--- Problem to work on ---
Take the lines below between the one holding "Open the Clocks tab" and the one holding "This screenshot has width=1510, height=812.", inclusive, and copy them exactly. Add nothing.

--- Data extract ---
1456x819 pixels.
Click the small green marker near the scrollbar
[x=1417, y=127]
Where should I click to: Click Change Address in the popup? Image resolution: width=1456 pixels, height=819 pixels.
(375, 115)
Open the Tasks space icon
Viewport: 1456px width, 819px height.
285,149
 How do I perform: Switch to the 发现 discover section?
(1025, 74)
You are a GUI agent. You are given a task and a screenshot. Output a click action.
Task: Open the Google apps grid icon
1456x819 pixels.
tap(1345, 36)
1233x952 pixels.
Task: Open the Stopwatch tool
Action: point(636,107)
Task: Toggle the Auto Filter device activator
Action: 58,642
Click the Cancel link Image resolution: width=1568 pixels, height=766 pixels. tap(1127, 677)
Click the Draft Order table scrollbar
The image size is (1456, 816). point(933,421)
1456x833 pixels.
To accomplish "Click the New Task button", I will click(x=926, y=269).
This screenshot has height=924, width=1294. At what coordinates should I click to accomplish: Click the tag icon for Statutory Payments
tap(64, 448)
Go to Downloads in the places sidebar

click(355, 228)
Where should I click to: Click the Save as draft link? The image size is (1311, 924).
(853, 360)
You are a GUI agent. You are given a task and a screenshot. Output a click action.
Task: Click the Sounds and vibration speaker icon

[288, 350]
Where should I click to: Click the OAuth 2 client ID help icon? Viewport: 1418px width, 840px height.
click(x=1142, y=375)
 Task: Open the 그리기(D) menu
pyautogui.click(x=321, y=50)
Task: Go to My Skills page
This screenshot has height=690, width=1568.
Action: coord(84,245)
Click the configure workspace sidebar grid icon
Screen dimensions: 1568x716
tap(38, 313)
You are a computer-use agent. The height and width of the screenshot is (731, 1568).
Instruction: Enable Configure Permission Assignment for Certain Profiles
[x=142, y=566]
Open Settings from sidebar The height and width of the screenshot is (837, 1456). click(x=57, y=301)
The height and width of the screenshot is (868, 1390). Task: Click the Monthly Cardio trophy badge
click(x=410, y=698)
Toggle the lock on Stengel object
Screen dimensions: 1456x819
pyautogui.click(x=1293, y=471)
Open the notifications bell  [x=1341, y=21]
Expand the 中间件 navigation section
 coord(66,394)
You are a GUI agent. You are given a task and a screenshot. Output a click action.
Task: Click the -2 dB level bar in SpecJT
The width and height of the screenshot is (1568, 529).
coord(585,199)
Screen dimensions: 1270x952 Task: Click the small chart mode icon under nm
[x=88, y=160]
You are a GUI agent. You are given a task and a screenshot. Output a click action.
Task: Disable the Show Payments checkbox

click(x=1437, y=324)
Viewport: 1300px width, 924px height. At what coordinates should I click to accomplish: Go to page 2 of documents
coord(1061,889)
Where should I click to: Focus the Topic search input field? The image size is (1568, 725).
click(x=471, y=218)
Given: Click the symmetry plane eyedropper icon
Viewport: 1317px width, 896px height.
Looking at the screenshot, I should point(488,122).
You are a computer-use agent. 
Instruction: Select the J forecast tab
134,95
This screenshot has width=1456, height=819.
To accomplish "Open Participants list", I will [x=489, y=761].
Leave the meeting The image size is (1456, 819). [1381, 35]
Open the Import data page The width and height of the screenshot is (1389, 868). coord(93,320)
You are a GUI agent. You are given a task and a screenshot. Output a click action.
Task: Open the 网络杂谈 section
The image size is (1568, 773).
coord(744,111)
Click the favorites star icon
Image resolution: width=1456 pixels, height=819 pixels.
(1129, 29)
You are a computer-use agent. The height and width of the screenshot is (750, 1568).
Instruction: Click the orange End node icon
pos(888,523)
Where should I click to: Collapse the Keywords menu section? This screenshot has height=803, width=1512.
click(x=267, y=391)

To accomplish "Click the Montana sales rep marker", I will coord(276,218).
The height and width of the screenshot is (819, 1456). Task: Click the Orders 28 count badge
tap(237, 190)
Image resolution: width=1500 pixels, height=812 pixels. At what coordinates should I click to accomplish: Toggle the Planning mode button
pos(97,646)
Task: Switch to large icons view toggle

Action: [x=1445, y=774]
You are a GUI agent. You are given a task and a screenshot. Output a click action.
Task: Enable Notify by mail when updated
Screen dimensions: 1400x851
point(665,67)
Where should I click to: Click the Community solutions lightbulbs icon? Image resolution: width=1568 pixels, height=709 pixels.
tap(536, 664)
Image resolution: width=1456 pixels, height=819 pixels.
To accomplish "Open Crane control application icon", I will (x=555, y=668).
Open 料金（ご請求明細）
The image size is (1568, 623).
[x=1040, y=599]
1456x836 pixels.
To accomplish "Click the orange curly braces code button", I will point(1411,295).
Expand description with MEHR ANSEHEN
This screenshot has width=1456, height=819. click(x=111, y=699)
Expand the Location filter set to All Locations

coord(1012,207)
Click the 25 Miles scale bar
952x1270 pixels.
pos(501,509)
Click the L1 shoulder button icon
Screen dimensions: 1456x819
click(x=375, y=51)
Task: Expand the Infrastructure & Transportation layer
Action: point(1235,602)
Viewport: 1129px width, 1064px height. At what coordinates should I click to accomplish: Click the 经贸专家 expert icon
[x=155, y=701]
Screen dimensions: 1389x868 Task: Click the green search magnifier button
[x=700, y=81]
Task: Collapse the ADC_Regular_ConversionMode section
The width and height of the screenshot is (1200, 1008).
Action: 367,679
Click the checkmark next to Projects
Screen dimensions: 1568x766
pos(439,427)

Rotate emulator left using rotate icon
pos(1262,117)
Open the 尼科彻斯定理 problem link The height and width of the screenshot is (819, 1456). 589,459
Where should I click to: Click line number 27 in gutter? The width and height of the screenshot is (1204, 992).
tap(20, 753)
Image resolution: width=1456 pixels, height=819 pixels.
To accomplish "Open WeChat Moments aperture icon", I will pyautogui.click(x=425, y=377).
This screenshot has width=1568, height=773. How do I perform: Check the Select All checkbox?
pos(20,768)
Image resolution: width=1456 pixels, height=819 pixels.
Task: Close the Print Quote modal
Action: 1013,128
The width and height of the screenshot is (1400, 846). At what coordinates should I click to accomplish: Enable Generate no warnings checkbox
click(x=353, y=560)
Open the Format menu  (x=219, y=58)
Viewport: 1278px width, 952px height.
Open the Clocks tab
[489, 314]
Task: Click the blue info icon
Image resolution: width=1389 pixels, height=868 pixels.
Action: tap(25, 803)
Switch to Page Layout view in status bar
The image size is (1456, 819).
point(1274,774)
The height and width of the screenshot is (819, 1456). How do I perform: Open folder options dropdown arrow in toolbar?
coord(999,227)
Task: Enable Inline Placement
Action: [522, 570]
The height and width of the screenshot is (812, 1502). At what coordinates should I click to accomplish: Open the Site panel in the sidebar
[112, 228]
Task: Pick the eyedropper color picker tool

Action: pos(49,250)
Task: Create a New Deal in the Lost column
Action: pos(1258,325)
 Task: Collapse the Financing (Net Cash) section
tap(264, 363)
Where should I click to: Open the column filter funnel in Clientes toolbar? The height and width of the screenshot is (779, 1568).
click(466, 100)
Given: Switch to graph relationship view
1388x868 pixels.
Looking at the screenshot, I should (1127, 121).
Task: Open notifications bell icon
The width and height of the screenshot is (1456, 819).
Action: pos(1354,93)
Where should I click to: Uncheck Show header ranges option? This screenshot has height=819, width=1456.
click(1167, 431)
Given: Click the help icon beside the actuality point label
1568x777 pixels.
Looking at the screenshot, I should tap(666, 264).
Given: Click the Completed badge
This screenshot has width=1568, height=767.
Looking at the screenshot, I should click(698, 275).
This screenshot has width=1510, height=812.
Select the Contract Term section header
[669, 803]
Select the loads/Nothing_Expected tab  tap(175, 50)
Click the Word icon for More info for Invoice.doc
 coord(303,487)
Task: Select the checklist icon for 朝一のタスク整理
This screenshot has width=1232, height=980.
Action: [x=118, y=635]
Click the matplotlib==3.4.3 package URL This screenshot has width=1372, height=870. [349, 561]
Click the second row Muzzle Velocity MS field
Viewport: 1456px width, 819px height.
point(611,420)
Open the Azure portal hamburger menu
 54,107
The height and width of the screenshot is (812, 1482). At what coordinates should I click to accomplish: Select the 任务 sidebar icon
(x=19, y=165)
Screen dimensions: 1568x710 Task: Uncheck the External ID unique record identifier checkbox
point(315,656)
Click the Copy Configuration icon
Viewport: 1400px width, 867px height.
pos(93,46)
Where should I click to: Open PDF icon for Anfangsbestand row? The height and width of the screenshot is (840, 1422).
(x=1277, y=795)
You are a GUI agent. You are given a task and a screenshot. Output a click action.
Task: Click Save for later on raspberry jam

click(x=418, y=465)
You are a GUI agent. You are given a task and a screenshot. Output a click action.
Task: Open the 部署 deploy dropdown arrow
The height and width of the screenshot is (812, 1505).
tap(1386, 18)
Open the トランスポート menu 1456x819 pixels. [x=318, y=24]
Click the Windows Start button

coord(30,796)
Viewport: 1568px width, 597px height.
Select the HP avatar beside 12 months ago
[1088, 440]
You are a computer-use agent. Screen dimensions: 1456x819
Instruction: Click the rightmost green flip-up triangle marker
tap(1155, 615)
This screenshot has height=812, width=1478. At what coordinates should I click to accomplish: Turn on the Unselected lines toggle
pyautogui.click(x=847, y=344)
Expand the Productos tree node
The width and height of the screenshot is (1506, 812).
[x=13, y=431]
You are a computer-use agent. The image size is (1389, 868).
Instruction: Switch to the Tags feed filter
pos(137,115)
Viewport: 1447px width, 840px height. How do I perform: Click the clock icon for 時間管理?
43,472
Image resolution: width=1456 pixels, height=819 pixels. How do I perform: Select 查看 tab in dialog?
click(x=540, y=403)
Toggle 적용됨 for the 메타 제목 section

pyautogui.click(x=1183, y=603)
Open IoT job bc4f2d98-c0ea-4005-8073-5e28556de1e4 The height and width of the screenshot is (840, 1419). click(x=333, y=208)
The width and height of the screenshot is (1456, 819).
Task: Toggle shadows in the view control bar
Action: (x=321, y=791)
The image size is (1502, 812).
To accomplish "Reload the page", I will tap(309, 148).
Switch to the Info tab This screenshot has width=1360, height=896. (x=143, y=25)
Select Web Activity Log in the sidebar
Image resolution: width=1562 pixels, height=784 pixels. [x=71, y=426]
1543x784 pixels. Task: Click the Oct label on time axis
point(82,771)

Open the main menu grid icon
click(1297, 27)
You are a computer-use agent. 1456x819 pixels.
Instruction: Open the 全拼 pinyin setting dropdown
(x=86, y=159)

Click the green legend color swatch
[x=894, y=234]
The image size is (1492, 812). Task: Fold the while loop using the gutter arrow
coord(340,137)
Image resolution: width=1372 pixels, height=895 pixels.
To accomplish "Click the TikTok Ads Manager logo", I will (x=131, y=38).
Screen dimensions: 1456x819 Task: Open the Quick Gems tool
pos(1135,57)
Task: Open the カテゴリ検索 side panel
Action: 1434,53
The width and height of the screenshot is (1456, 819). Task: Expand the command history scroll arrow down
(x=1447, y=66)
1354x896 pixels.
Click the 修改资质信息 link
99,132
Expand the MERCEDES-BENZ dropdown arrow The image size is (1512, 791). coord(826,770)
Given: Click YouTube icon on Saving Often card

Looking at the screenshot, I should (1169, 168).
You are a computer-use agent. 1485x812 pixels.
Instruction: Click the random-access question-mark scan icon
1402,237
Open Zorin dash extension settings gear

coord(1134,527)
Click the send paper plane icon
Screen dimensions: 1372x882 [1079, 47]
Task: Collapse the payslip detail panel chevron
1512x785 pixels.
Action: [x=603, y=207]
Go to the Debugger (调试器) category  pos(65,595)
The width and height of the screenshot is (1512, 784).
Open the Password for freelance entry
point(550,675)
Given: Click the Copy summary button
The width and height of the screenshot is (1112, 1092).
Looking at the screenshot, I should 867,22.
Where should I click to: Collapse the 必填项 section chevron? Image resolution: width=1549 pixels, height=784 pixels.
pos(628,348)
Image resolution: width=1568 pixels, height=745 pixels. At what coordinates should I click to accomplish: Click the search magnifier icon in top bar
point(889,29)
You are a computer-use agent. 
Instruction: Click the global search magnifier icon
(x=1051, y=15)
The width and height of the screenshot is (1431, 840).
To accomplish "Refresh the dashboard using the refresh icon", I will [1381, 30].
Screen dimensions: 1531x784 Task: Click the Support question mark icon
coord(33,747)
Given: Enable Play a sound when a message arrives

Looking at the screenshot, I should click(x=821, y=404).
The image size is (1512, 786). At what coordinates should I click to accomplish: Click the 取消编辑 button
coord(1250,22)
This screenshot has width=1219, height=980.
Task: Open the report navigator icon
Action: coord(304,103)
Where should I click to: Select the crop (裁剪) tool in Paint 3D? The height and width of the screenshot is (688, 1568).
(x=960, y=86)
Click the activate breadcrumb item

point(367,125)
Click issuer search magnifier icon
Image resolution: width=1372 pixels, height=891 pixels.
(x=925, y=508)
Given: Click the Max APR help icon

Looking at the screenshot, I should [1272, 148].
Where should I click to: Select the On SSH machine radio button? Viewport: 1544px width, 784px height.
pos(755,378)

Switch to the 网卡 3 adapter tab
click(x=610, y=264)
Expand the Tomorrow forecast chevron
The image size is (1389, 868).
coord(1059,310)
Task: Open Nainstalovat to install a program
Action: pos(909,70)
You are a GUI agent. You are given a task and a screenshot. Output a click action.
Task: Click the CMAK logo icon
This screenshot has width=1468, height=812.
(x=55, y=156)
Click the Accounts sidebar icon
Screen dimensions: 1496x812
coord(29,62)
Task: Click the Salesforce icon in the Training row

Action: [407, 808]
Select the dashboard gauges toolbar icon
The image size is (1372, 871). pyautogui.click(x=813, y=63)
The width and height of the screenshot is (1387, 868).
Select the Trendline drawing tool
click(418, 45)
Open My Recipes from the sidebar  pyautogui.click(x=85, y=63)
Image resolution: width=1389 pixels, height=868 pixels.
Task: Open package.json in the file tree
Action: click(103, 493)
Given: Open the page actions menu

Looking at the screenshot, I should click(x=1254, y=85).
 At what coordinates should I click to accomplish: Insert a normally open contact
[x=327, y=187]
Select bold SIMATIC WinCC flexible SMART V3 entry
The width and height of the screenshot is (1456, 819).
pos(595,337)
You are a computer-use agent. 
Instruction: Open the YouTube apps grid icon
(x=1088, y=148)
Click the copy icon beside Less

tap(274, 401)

--- Reply to the exercise ---
Open the Clocks tab
[489, 314]
Task: Click the blue info icon
Image resolution: width=1389 pixels, height=868 pixels.
Action: tap(25, 803)
Switch to Page Layout view in status bar
The image size is (1456, 819).
point(1274,774)
The height and width of the screenshot is (819, 1456). How do I perform: Open folder options dropdown arrow in toolbar?
coord(999,227)
Task: Enable Inline Placement
Action: [522, 570]
The height and width of the screenshot is (812, 1502). At what coordinates should I click to accomplish: Open the Site panel in the sidebar
[112, 228]
Task: Pick the eyedropper color picker tool

Action: pos(49,250)
Task: Create a New Deal in the Lost column
Action: pos(1258,325)
 Task: Collapse the Financing (Net Cash) section
tap(264, 363)
Where should I click to: Open the column filter funnel in Clientes toolbar? The height and width of the screenshot is (779, 1568).
click(466, 100)
Given: Switch to graph relationship view
1388x868 pixels.
Looking at the screenshot, I should (1127, 121).
Task: Open notifications bell icon
The width and height of the screenshot is (1456, 819).
Action: pos(1354,93)
Where should I click to: Uncheck Show header ranges option? This screenshot has height=819, width=1456.
click(1167, 431)
Given: Click the help icon beside the actuality point label
1568x777 pixels.
Looking at the screenshot, I should tap(666, 264).
Given: Click the Completed badge
This screenshot has width=1568, height=767.
Looking at the screenshot, I should click(698, 275).
This screenshot has width=1510, height=812.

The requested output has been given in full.